Agasthyagama beddomii ( Boulenger, 1885 ) Srikanthan & Adhikari & Ganesh & Deuti & Das & Kulkarni & Gowande & Shanker, 2021

Agasthyagama beddomii ( Boulenger, 1885) comb. nov

( Figs. 6–9 View FIGURE 6 View FIGURE 7 View FIGURE 8 View FIGURE 9 , Tables 3 & 5)

Otocryptis beddomii Boulenger, 1885

Otocryptis beddomi — Inger et al. 1984

Otocryptis beddomei — Manthey 2010

Syntype. ZSI 15733, adult female, collected by R. H. Beddome from Sivagiri Ghat (9.14˚ N 77.24 ˚E), Tamil Nadu, India. Other syntypes are in the Natural History Museum, London, UK (fide Boulenger 1885; Das et al. 1998).
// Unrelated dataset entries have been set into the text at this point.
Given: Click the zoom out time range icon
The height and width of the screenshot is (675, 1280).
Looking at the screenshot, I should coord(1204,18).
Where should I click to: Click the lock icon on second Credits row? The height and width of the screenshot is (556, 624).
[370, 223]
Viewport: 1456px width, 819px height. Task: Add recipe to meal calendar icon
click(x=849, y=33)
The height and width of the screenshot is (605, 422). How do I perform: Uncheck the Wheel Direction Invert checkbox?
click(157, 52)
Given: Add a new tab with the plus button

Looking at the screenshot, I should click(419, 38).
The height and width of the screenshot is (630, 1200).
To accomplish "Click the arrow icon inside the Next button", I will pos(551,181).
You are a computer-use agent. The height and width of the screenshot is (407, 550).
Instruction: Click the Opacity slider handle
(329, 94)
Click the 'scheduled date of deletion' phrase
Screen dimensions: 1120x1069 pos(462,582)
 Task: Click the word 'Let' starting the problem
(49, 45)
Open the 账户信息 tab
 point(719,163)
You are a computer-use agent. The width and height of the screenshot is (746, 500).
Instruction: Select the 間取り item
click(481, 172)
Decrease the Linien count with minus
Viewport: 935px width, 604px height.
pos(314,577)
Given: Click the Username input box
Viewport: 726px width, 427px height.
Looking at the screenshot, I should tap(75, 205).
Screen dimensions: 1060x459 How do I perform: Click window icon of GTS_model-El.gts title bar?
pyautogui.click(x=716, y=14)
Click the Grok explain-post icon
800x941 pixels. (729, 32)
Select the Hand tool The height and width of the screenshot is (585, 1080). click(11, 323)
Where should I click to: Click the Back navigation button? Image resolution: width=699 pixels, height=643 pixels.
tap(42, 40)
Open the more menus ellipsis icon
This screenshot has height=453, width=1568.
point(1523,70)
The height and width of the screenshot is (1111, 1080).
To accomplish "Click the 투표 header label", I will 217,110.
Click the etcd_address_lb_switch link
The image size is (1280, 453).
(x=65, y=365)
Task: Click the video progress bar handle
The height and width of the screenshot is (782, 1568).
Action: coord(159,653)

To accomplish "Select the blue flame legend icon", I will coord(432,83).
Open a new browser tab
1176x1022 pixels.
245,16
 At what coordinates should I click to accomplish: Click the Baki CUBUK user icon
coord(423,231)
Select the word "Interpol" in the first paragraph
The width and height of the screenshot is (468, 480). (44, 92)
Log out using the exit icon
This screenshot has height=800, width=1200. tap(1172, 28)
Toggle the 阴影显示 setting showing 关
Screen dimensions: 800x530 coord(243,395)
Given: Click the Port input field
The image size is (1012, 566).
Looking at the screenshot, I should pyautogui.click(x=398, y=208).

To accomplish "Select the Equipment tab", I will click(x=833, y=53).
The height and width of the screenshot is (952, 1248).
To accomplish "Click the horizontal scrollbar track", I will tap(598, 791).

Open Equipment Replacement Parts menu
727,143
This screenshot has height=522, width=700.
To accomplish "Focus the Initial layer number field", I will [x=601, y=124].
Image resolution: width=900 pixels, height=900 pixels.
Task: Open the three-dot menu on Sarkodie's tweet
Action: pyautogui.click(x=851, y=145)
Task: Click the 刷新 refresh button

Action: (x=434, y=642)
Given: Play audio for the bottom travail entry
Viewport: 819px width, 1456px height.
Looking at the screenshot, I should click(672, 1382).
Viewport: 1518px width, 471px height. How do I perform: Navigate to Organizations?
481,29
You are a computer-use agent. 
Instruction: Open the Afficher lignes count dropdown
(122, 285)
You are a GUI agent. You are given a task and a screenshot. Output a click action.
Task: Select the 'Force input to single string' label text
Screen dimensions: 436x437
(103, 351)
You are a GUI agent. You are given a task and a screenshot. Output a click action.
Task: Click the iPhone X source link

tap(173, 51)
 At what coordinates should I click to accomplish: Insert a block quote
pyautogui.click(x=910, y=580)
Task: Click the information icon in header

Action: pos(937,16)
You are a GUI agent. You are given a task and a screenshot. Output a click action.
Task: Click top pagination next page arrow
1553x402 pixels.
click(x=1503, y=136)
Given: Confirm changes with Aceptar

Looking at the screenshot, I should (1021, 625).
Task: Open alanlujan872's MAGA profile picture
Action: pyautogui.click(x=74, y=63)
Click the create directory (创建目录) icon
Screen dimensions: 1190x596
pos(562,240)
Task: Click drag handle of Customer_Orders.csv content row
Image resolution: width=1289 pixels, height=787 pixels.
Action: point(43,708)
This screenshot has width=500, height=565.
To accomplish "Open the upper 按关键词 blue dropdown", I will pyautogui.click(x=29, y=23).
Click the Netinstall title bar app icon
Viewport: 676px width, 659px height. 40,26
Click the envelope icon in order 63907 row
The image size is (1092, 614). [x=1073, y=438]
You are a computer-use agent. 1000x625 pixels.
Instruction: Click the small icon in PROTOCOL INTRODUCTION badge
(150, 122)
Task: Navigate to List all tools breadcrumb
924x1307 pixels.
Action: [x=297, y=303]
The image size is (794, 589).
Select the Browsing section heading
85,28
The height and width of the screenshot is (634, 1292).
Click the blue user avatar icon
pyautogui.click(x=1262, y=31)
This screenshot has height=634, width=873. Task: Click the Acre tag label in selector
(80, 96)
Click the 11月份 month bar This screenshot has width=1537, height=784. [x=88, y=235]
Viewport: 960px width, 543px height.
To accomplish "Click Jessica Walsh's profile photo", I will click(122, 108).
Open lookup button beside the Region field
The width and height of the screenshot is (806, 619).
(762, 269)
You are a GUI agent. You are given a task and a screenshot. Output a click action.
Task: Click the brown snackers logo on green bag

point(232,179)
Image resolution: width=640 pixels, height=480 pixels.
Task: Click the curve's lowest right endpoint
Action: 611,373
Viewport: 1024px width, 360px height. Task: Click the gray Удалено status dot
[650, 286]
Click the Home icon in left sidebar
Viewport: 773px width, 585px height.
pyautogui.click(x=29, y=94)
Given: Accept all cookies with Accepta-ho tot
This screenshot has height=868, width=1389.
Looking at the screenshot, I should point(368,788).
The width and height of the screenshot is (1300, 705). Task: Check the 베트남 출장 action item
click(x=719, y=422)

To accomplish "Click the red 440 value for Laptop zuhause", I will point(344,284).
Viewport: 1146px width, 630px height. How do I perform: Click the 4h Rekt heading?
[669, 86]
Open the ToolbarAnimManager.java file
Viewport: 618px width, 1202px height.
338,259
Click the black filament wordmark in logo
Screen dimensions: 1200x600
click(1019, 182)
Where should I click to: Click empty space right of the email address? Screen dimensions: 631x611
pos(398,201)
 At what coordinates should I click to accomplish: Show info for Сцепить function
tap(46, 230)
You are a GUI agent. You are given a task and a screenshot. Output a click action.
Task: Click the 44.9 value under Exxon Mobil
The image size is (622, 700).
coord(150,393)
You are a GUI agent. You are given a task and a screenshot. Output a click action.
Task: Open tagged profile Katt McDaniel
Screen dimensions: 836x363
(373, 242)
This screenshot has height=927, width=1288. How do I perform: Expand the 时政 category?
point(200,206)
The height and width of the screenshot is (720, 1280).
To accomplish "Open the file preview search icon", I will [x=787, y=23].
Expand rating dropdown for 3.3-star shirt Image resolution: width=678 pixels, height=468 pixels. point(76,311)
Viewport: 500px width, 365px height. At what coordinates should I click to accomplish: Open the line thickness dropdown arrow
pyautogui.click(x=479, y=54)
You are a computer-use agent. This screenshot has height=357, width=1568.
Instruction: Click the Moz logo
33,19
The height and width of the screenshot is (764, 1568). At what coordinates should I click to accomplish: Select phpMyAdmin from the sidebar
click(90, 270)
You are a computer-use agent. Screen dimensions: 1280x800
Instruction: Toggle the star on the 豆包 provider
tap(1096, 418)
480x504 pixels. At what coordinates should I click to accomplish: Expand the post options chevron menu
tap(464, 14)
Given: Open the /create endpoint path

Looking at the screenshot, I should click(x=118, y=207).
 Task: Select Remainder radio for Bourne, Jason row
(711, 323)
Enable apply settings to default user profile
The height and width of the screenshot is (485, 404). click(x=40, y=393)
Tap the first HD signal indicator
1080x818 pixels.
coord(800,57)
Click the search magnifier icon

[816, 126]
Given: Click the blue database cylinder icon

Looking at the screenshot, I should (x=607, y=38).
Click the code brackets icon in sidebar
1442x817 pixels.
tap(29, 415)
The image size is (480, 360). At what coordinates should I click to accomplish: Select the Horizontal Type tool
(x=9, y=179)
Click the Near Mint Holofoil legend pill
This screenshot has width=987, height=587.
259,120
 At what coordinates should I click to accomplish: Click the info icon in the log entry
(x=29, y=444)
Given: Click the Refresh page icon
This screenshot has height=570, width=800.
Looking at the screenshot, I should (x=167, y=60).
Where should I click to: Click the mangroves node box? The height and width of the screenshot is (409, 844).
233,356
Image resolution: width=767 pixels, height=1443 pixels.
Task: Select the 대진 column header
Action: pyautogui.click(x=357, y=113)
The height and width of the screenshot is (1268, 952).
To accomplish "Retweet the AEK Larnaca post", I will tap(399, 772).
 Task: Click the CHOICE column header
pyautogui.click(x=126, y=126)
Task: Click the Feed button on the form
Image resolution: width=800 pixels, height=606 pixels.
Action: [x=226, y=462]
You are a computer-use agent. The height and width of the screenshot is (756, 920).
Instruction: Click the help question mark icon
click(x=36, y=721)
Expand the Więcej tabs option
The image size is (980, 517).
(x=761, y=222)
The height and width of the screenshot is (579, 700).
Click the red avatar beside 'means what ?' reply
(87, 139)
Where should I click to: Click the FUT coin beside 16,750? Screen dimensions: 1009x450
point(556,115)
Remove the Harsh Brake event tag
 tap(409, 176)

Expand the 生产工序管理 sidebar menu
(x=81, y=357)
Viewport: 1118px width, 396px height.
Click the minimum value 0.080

Other Material Examined. Adult males (n=2) INDIA ‒ CESL 99 , collected by Saunak P. Pal, from Bonnacaud estate (8.68˚ E 77.16 ˚E), Agasthyamalai hills, Kerala, in Aug 2010 ; CESL 268 , collected by Saunak P. Pal, from Kanayar (9.12˚ N 77.17 ˚E), Devar Malai hills, Kerala in Aug 2010 . Adult female (n=1)‒ZSI 26316, collected by L. Bindu and Party, from Pandimotta, Shendurney Wildlife Sanctuary, Kerala, on 19 Nov. 2016 .

Etymology. Named after its distribution range in the Agasthyamalai, that in turns gets its name from the Vedic sage Agathya—a sage in Hindu tradition—suffixed with the nomen “ agama ”, commonly used to refer to agamid lizards, a term believed to have been brought to Dutch Guiana ( Suriname) by West African slaves, whose term for chameleons was ‘agama’ in their native Gbe language ( Arends 2017). The gender is masculine.

Diagnosis (for genus and species). A small sized genus of draconine agamid lizard (average male SVL 38.2 mm; female SVL 40.8 mm), endemic to the Western Ghats of India, diagnosed by the following characters of lepidosis and osteology: dewlap appendage and second ceratobranchials not extending beyond forelimb insertion, dewlap diminished, males with small brightly colored gular sac; scales on gular sac equal sized; nuchal and dorsal crest not developed; small, rounded antehumeral pit present; 2 or 3 median rows of elongate and more or less regular scales present between supraoculars; temporal region with 1 or 2 enlarged, conical scales; yellow to orange coloration only in gular region; presence of large trihedral scales on the dorsolateral aspect of the body.

Osteological characters summarized for Agasthyagama beddomii comb. nov. as follows: (some in comparison with Otocryptis wiegmanni , also see Table 6): Two comparatively smaller, second ceratobranchials present, extending backwards to level of anterior chest; premaxilla bone forms convex anterior margin of upper jaw; nasal process of premaxilla partially developed; 13 teeth; comparatively smaller maxilla; frontal slightly broader and perforated by somewhat oval-shaped foramina at anterior end; pre-frontals roughly triangular; postfrontals elongate and broad, slightly inflated anteriorly; jugals larger with no distinct foramen, slightly enlarged, and posteriorly concave; temporal fossa enlarged, oval; palatines anteriorly thinner; cultriform process short and roughly cylindrical; sternal plate poorly developed with only two posterior sternal ribs and posterolateral sternal ribs absent. Femur, humerus radius, ulna and vertebral column comparatively shorter.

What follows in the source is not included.